▸ ASSIGNMENT:
Copy the records exactly. Include every line.

※ ※ ※

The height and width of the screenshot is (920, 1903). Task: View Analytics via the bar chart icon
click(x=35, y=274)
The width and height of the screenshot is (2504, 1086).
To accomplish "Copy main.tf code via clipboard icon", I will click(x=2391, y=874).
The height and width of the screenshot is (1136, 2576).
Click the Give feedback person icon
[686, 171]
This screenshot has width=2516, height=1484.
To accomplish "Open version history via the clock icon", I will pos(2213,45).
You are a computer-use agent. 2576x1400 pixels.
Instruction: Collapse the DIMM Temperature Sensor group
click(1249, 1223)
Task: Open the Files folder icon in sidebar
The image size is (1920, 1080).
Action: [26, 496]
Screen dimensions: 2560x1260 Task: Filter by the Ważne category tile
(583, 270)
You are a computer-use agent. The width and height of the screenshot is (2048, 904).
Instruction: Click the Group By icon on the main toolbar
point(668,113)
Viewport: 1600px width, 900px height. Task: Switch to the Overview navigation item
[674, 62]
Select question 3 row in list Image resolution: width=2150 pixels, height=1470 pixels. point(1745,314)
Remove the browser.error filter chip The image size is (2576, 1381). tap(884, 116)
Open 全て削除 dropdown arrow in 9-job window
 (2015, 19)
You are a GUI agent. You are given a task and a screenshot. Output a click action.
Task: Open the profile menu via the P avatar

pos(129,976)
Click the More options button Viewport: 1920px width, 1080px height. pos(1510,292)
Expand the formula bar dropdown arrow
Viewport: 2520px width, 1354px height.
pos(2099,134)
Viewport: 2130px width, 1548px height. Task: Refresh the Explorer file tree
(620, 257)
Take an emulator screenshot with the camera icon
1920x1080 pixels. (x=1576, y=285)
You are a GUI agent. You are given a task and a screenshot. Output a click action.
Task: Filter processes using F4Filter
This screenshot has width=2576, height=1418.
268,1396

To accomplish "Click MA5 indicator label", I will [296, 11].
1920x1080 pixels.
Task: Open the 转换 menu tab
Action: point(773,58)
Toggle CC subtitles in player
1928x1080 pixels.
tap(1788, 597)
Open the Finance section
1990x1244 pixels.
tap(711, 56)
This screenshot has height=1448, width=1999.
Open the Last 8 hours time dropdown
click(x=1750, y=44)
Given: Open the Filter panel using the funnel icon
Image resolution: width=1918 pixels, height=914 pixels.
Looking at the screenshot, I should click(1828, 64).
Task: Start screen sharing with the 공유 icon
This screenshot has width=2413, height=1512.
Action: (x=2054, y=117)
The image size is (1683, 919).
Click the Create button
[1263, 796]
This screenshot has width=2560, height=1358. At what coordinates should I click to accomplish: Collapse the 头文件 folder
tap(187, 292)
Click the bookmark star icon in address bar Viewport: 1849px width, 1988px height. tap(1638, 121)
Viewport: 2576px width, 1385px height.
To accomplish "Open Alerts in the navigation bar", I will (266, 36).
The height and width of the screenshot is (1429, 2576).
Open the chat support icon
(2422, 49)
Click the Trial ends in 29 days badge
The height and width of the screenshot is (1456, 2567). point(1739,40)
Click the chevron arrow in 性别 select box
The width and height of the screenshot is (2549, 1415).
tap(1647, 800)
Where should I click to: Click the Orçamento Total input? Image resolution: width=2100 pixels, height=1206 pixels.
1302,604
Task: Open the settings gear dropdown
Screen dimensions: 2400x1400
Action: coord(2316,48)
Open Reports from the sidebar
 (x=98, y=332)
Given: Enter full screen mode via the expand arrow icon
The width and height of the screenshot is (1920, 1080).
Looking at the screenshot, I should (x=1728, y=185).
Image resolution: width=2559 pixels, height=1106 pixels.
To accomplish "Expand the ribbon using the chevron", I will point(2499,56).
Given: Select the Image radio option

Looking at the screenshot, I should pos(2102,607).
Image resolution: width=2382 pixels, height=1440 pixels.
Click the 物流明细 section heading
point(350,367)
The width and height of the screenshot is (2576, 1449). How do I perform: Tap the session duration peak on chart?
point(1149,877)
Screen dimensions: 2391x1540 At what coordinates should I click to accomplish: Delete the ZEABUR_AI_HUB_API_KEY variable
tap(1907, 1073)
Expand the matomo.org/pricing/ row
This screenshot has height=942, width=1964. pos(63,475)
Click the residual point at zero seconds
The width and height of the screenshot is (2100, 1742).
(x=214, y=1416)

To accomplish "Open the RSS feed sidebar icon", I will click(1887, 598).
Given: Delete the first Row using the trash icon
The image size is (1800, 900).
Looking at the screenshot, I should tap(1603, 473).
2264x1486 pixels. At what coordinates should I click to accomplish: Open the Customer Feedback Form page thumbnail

※ ※ ※

▸ TASK SOLUTION:
The height and width of the screenshot is (920, 1903). Task: View Analytics via the bar chart icon
click(x=35, y=274)
The width and height of the screenshot is (2504, 1086).
To accomplish "Copy main.tf code via clipboard icon", I will click(x=2391, y=874).
The height and width of the screenshot is (1136, 2576).
Click the Give feedback person icon
[686, 171]
This screenshot has width=2516, height=1484.
To accomplish "Open version history via the clock icon", I will pos(2213,45).
You are a computer-use agent. 2576x1400 pixels.
Instruction: Collapse the DIMM Temperature Sensor group
click(1249, 1223)
Task: Open the Files folder icon in sidebar
The image size is (1920, 1080).
Action: [26, 496]
Screen dimensions: 2560x1260 Task: Filter by the Ważne category tile
(583, 270)
You are a computer-use agent. The width and height of the screenshot is (2048, 904).
Instruction: Click the Group By icon on the main toolbar
point(668,113)
Viewport: 1600px width, 900px height. Task: Switch to the Overview navigation item
[674, 62]
Select question 3 row in list Image resolution: width=2150 pixels, height=1470 pixels. point(1745,314)
Remove the browser.error filter chip The image size is (2576, 1381). tap(884, 116)
Open 全て削除 dropdown arrow in 9-job window
 (2015, 19)
You are a GUI agent. You are given a task and a screenshot. Output a click action.
Task: Open the profile menu via the P avatar

pos(129,976)
Click the More options button Viewport: 1920px width, 1080px height. pos(1510,292)
Expand the formula bar dropdown arrow
Viewport: 2520px width, 1354px height.
pos(2099,134)
Viewport: 2130px width, 1548px height. Task: Refresh the Explorer file tree
(620, 257)
Take an emulator screenshot with the camera icon
1920x1080 pixels. (x=1576, y=285)
You are a GUI agent. You are given a task and a screenshot. Output a click action.
Task: Filter processes using F4Filter
This screenshot has width=2576, height=1418.
268,1396

To accomplish "Click MA5 indicator label", I will [296, 11].
1920x1080 pixels.
Task: Open the 转换 menu tab
Action: point(773,58)
Toggle CC subtitles in player
1928x1080 pixels.
tap(1788, 597)
Open the Finance section
1990x1244 pixels.
tap(711, 56)
This screenshot has height=1448, width=1999.
Open the Last 8 hours time dropdown
click(x=1750, y=44)
Given: Open the Filter panel using the funnel icon
Image resolution: width=1918 pixels, height=914 pixels.
Looking at the screenshot, I should click(1828, 64).
Task: Start screen sharing with the 공유 icon
This screenshot has width=2413, height=1512.
Action: (x=2054, y=117)
The image size is (1683, 919).
Click the Create button
[1263, 796]
This screenshot has width=2560, height=1358. At what coordinates should I click to accomplish: Collapse the 头文件 folder
tap(187, 292)
Click the bookmark star icon in address bar Viewport: 1849px width, 1988px height. tap(1638, 121)
Viewport: 2576px width, 1385px height.
To accomplish "Open Alerts in the navigation bar", I will (266, 36).
The height and width of the screenshot is (1429, 2576).
Open the chat support icon
(2422, 49)
Click the Trial ends in 29 days badge
The height and width of the screenshot is (1456, 2567). point(1739,40)
Click the chevron arrow in 性别 select box
The width and height of the screenshot is (2549, 1415).
tap(1647, 800)
Where should I click to: Click the Orçamento Total input? Image resolution: width=2100 pixels, height=1206 pixels.
1302,604
Task: Open the settings gear dropdown
Screen dimensions: 2400x1400
Action: coord(2316,48)
Open Reports from the sidebar
 (x=98, y=332)
Given: Enter full screen mode via the expand arrow icon
The width and height of the screenshot is (1920, 1080).
Looking at the screenshot, I should (x=1728, y=185).
Image resolution: width=2559 pixels, height=1106 pixels.
To accomplish "Expand the ribbon using the chevron", I will point(2499,56).
Given: Select the Image radio option

Looking at the screenshot, I should pos(2102,607).
Image resolution: width=2382 pixels, height=1440 pixels.
Click the 物流明细 section heading
point(350,367)
The width and height of the screenshot is (2576, 1449). How do I perform: Tap the session duration peak on chart?
point(1149,877)
Screen dimensions: 2391x1540 At what coordinates should I click to accomplish: Delete the ZEABUR_AI_HUB_API_KEY variable
tap(1907, 1073)
Expand the matomo.org/pricing/ row
This screenshot has height=942, width=1964. pos(63,475)
Click the residual point at zero seconds
The width and height of the screenshot is (2100, 1742).
(x=214, y=1416)

To accomplish "Open the RSS feed sidebar icon", I will click(1887, 598).
Given: Delete the first Row using the trash icon
The image size is (1800, 900).
Looking at the screenshot, I should tap(1603, 473).
2264x1486 pixels. At what coordinates should I click to accomplish: Open the Customer Feedback Form page thumbnail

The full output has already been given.